I was looking at my to-do list the other day—the one with the 'Someday' section—and I noticed a pattern. Almost every single item in that category is prefaced by a mental condition. I'll start that project when things settle down at work. I'll have that difficult conversation when the timing feels right.
It sounds reasonable. We're taught that timing is everything. In sports, in business, in romance, there's this idea of the 'window of opportunity.' But the part that gets me is the way we treat 'the right time' as if it's an external event—like a bus we're waiting for at a stop. We imagine it as this objective state of the universe that will suddenly click into place, and then we'll feel a surge of clarity and permission to act.
But wait, actually... if I'm the one deciding when the time is 'right,' then the 'right time' isn't a destination at all. It's just a feeling.
Which leads to a weird contradiction: if the 'right time' is just a subjective feeling of readiness, why do we wait for it to arrive from the outside? Why do we treat our own internal permission as something that needs to be granted by the calendar or the circumstances?

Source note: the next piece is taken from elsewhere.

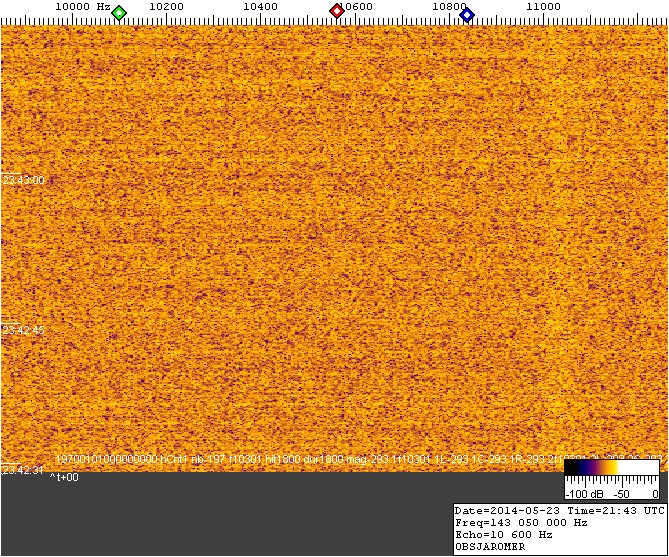Image resolution: width=669 pixels, height=557 pixels.
Task: Click the green diamond frequency marker
Action: [x=119, y=13]
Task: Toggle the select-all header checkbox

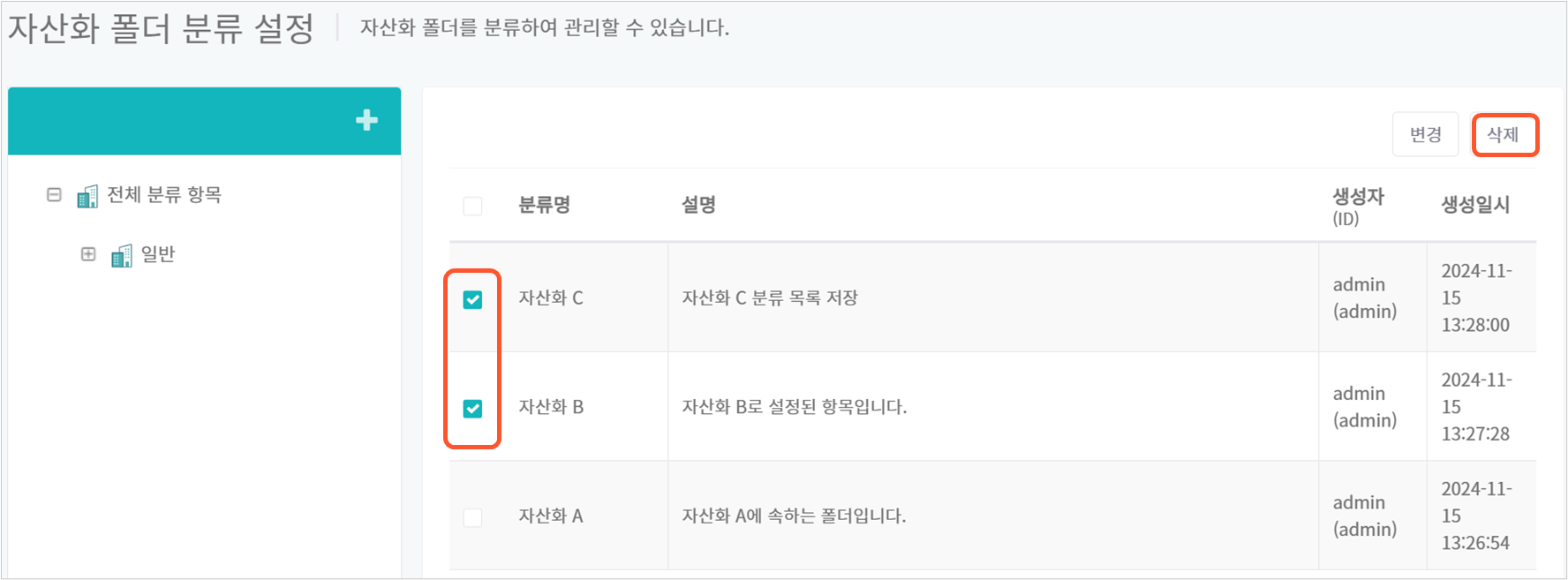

I wonder if 'waiting for the right time' is actually just a high-level form of procrastination. Not the 'I'm lazy' kind of procrastination, but the 'I'm terrified of the consequences of a choice' kind. Because as long as you're waiting for the right time, you haven't failed yet. You haven't made a mistake. You're still in the pristine state of potential. The moment you act, you move from the world of 'what could be' into the world of 'what is,' and 'what is' is usually messy and imperfect.
But here's where it gets more complicated. Is there actually such a thing as bad timing?
Of course there is. You don't propose marriage at a funeral. You don't launch a luxury product in the middle of a global financial collapse. There are external constraints that are very real. But there's a difference between logistical timing and emotional timing.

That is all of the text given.